Già al Regio, venerdì sera, l'occupazione delle poltrone d'onore raccontava i nuovi equilibrii: accanto a un rabbuiato Lo Russo sedevano (nella foto da sinistra - beh, si fa per dire... - a destra) Alberto Cirio, quindi il direttore del Tff Giulio Base (poltrona raramente occupata, lui stava sempre sul palco), più a destra ancora il fratello d'Italia Federico Mollicone, presidente della Commissione cultura della Camera, e infine Sergio Castellitto in quota amicale. Specchio del paese, la maggioranza cinematografica si accomoda al Torino Film Festival lanciando accorati appelli per salvare l'industria del cinema (Castellitto) e subito dopo impegnandosi a salvarla «ma con cognizione» (Mollicone). Intanto a Roma covano tagli al Fondo per il cinema mentre a Torino la giunta Cirio proclama la granitica volontà di «trasformare il Piemonte in uno dei principali poli cinematografi d'Europa». Nientemeno. Si mettessero d'accordo con se stessi: 'sto cinema lo vogliono salvare, o affossare?

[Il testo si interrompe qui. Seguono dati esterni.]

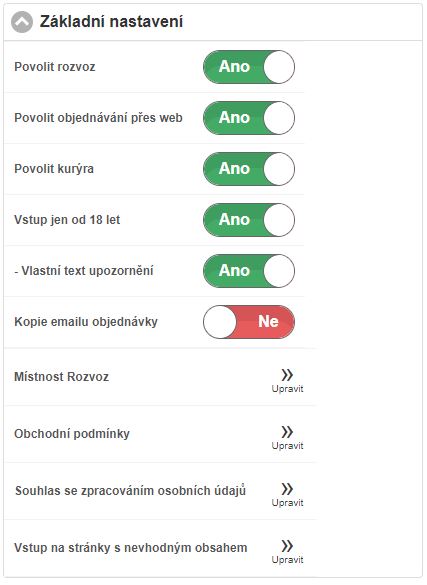
Task: Select the Místnost Rozvoz row label
Action: 62,376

Beh, basta intendersi su cosa si intende per «cinema» e cosa per «con cognizione». E ieri Mollicone l'ha spiegato per benino. Mica quel cinema «impegnato e intellettuale» - roba da comunisti o peggio – che per troppi anni ha confinato nel ghetto dei «B-movie» le ruspanti produzioni di «genere». La nuova egemonia culturale disegnata dalle parole di Mollicone guarda con rimpianto ai peplum, agli spaghetti western, ai poliziotteschi, agli horror casarecci, e mi stupisce che restino escluse dalla nostalgia molliconiana le italianissime commedie sexy con Alvaro Vitali e Edwige Fenech che tanto piacevano alla gggente e incassavano fior di palanche. Da lì bisogna ricominciare per salvare il cinema italiano. Meno Moretti e più Pio & Amedeo, par di capire.
Senza scherzi. Mollicone al Tff, fino all'altro ieri il più cinefilo dei festival italiani, annuncia che il suo governo destinerà appositi finanziamenti ai «film di genere», con particolare attenzione ai gusti del pubblico, ovvero – ne deduco – ai risultati del botteghino. Il che, a ben guardare, avrebbe pure un senso, pensando a certi film sovvenzionati che manco arrivano in sala, o se ci arrivano non li vede nessuno. Peraltro, coprire di soldi chi produce film di sicuro successo fa molto Robin Hood al contrario. I termini della questione vanno approfonditi. Come funziona? È il finanziamento che traccia il solco ed è l'incasso che lo difende?
Ma ciò che conta, per affermare anche sugli schermi la nuova egemonia culturale, è riportare in auge il cinema di genere perché – parola di Mollicone – significherebbe anche «recuperare il modello dell'eroe buono e un approccio formativo e valoriale». E qui mi domando quali «film di genere» abbia visto Mollicone nella sua giovinezza: i peplum traboccavano di donne discinte ed energumeni violenti, negli spaghetti western i buoni erano più canaglie delle canaglie, nei poliziotteschi il valore più alto era la giustizia privata, e quanto alle commedie sexy, beh, se è quello l'«approccio valoriale» da proporre all'italica gioventù, sarà meglio allertare Olivia Benson e tutta l'Unità Vittime Speciali.
Ok, il cinema italiano di serie B a distanza di anni è stato rivalutato dalla critica, ha ispirato Tarantino e i tarantiniani, e sì, io stesso ne sono un estimatore. Tuttavia mi pare surreale considerarlo un cinema indirizzato a inculcare nel popolo non meglio identificati «valori». I valori di «La polizia incrimina, la legge assolve», «La casa dalle finestre che ridono», «Preparati la bara», per non dir di «Giovannona coscialunga», non li considererei del tutto auspicabili.
Ma forse Mollicone si riferisce a modelli filmici ancor precedenti: «Luciano Serra pilota» come eroe buono, e i Telefoni Bianchi come approccio formativo e valoriale. Ah beh, allora tutto torna. D'altronde l'aveva detto Lui, il monsù Cerutti, che «la cinematografia è l'arma più forte dello Stato».